* _Source document_:
-- Start --
On 12/11/21 11:17, Thomas Gleixner wrote:
> Stefan,
> 
> On Fri, Dec 10 2021 at 17:10, Stefan Roese wrote:
>> I've debugged the MSI integration of the ZynqMP PCIe rootport driver
>> (pcie-xilinx-nwl.c) and found no issues there. Also the MSI framework
>> in the Kernel did not reveal any problems - at least for me. Looking
>> a bit deeper into the lspci output, I found an interesting difference
>> between v5.4 and v5.10 (or later).
>>
>> v5.4:
>> 04:00.0 Non-Volatile memory controller: Marvell Technology Group Ltd. Device 1321 (rev 02) (prog-if 02 [NVM Express])
>>          ...
>> 	Capabilities: [50] MSI: Enable+ Count=1/1 Maskable+ 64bit+
>> 		Address: 00000000fd480000  Data: 0004
>> 		Masking: 00000000  Pending: 00000000
>> 	Capabilities: [70] Express (v2) Endpoint, MSI 00
>> 	...
>> 	Capabilities: [b0] MSI-X: Enable- Count=67 Masked-
>> 		Vector table: BAR=0 offset=00002000
>> 		PBA: BAR=0 offset=00003000
>> 	...
>>
>> v5.10:
>> 04:00.0 Non-Volatile memory controller: Marvell Technology Group Ltd. Device 1321 (rev 02) (prog-if 02 [NVM Express])
>>          ...
>>          Capabilities: [50] MSI: Enable+ Count=1/1 Maskable+ 64bit+
>>                  Address: 00000000fd480000  Data: 0004
>>                  Masking: 00000000  Pending: 00000000
>>          Capabilities: [70] Express (v2) Endpoint, MSI 00
>>          ...
>>          Capabilities: [b0] MSI-X: Enable- Count=67 Masked+
>>                  Vector table: BAR=0 offset=00002000
>>                  PBA: BAR=0 offset=00003000
>>          ...
>>
>> So the only difference here being the "Masked+" compared to the
>> "Masked-" in the working v5.4 Kernel. Testing in this area has shown,
>> that the root cause for the masked bit being set was the call to
>> msix_mask_all() in msix_capability_init(). Without this, all works just
>> fine and the MSI interrupts are received again by the NVMe driver.
> 
> Not really. The Masked+ in the capabilities entry has nothing to do with
> the entries in the table being masked. The Masked+ reflects the
> PCI_MSIX_FLAGS_MASKALL bit in the MSI-X control register.
> 
> That is set early on and not cleared in the error handling path. The
> error handling just clears the MSIX_FLAGS_ENABLE bit.
> 
> Can you try the patch below?

Sure, please see below.

> It might still be that this Marvell part really combines the per entry
> mask bits from MSI-X with MSI, then we need both.

With your patch applied only (mine not), the Masked+ is gone but still
the MSI interrupts are not received in the system. So you seem to have
guessed correctly, that we need both changes.
-- End --
* _Requests_:
**A)** From the v5.4 lspci output in the MSI discussion, please list every capability shown on a "Capabilities:" line along with its bracketed offset.
**B)** Pick up the MSI discussion after its last sentence and continue writing it.

* _Data shown_:
-- Start --
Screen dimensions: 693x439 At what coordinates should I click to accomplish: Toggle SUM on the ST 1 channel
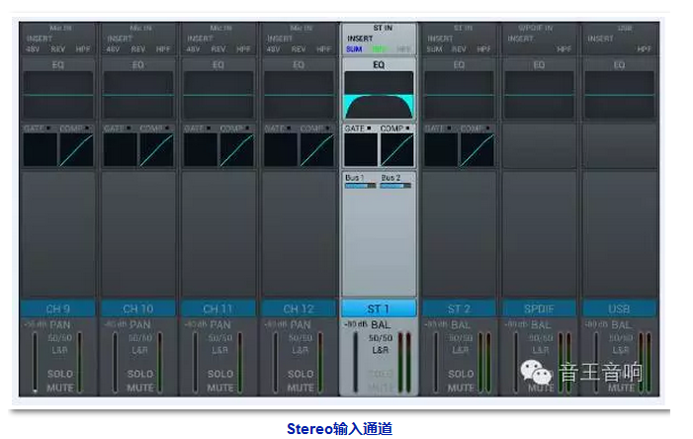point(355,48)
-- End --
* _Answers to the problems_:
**A)**
- [50] MSI
- [70] Express (v2) Endpoint
- [b0] MSI-X

**B)**
How to continue? Should I integrate your patch into mine and send a new
version? Or will you send it separately to the list for integration?

Thanks,
Stefan

> Thanks,
> 
>          tglx
> ---
> --- a/drivers/pci/msi.c
> +++ b/drivers/pci/msi.c
> @@ -777,7 +777,7 @@ static int msix_capability_init(struct p
>   	free_msi_irqs(dev);
>   
>   out_disable:
> -	pci_msix_clear_and_set_ctrl(dev, PCI_MSIX_FLAGS_ENABLE, 0);
> +	pci_msix_clear_and_set_ctrl(dev, PCI_MSIX_FLAGS_MASKALL | PCI_MSIX_FLAGS_ENABLE, 0);
>   
>   	return ret;
>   }
> 

Viele Grüße,
Stefan Roese
Thomas Gleixner Dec. 11, 2021, 9:02 p.m. UTC | #3
Stefan,

On Sat, Dec 11 2021 at 14:58, Stefan Roese wrote:
> On 12/11/21 11:17, Thomas Gleixner wrote:
>> Can you try the patch below?
>
> Sure, please see below.
>
>> It might still be that this Marvell part really combines the per entry
>> mask bits from MSI-X with MSI, then we need both.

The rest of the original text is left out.